**Data supplied:**
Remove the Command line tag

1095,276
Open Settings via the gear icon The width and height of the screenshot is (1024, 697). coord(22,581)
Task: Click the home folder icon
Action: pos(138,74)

---

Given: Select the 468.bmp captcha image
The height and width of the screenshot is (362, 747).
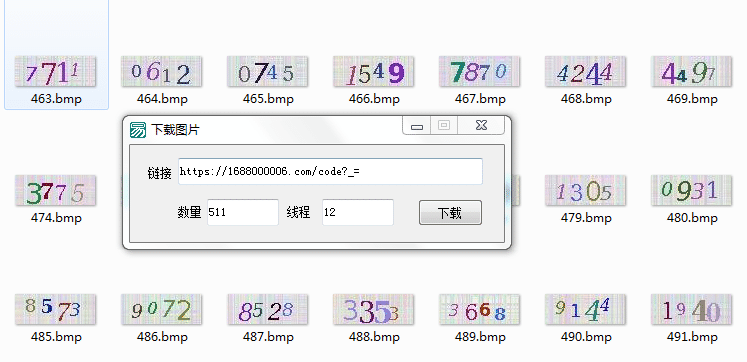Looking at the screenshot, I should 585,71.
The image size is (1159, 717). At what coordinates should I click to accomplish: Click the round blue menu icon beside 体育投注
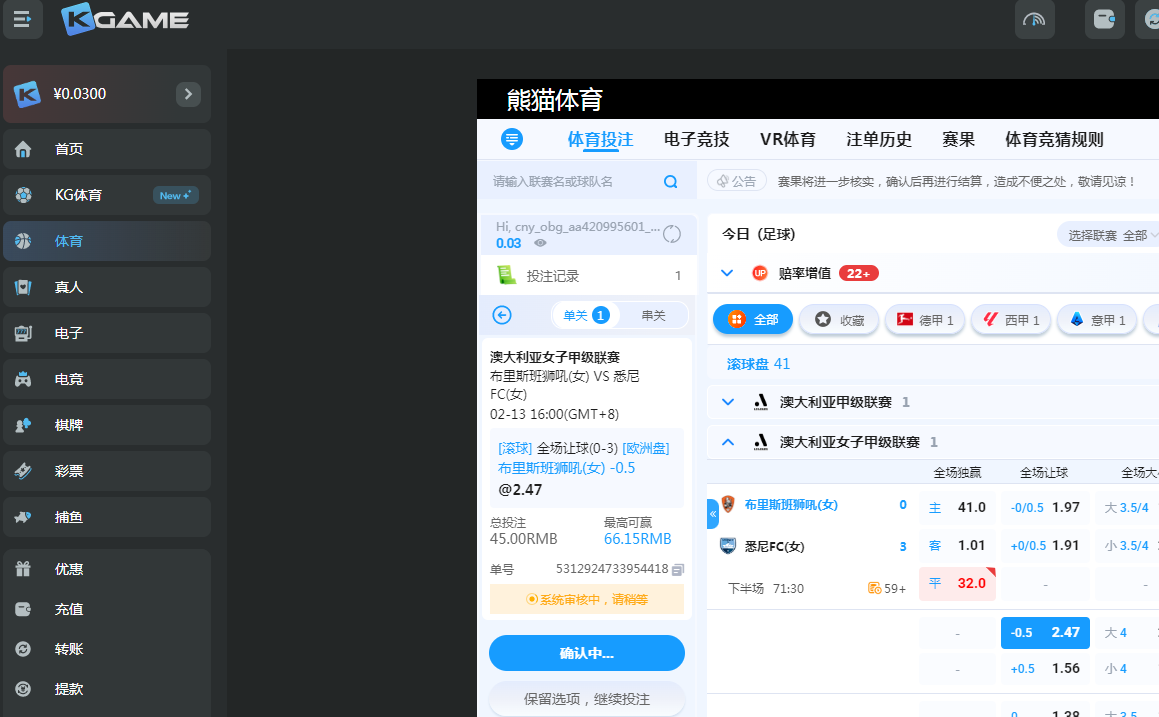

**Exercise:** Each line in the listing where the word "image" is found is to be copied.

**Your solution:**
Given: Select the 468.bmp captcha image
The image size is (1159, 717). At what coordinates should I click to accomplish: Click the round blue menu icon beside 体育投注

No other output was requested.